Mereka berumah di perahu Menyusuri lautan sepanjang waktu. Hidup dari satu pulau ke pulau lain. Dan baru akan ke daratan manakala hasil tangkapan mereka cukup untuk dijual.

Tidak hanya menangkap ikan, manusia perahu ini juga mengumpulkan sejumlah komoditi dari pulau-pulau yang ada di Laut Sibolga. Antara lain kopra atau kelapa, hasil-hasil hutan maupun kayu bakar. Hasil tangkapan laut dan komoditi-komoditi itu mereka jual ke tengkulak.


Meski mereka dikenal gigih mencari nafkah, namun mereka tetap miskin. Itu karena ulah para tengkulak yang kerap menipu mereka. Maklum sebagian besar Pincalang tidak bisa membaca dan tak melek angka.

Tambah lagi bunga yang tinggi atas pinjaman modal awal untuk mereka melaut. Hal itulah yang membuat manusia-manusia laut ini merugi dan terlilit utang sepanjang hidup.

Salah satu buku yang mengangkat kisah manusia laut ini adalah buku "Pincalang" yang ditulis Idris Pasaribu.
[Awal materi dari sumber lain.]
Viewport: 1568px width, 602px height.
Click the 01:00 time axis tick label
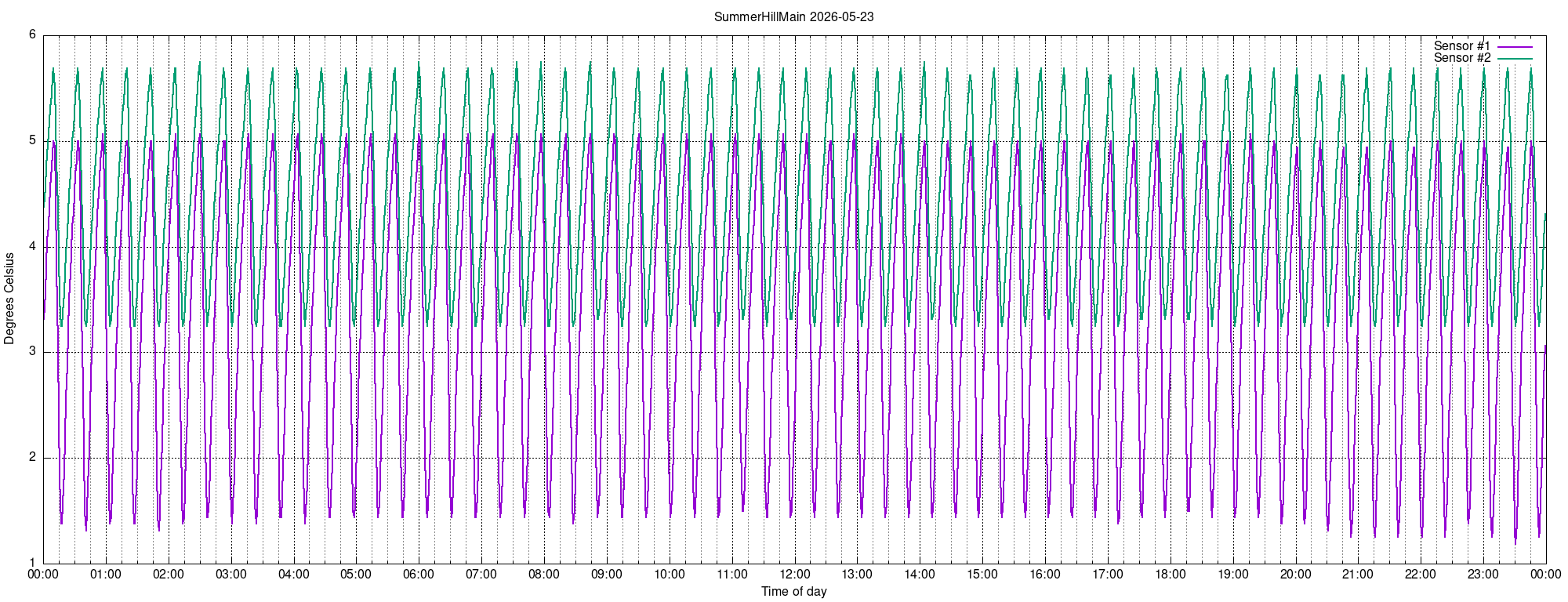point(106,575)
Dalam buku itu, Idris mengisahkan bagaimana manusia-manusia laut ini harus bertahan hidup hanya untuk membayar utang sepanjang hidupnya.


Meski setiap hari mengarungi hidup yang keras di antara angin kencang dan arus gelombang yang tinggi dan hidupnya dililit utang, tidak membuat Pincalang ini berperilaku kasar.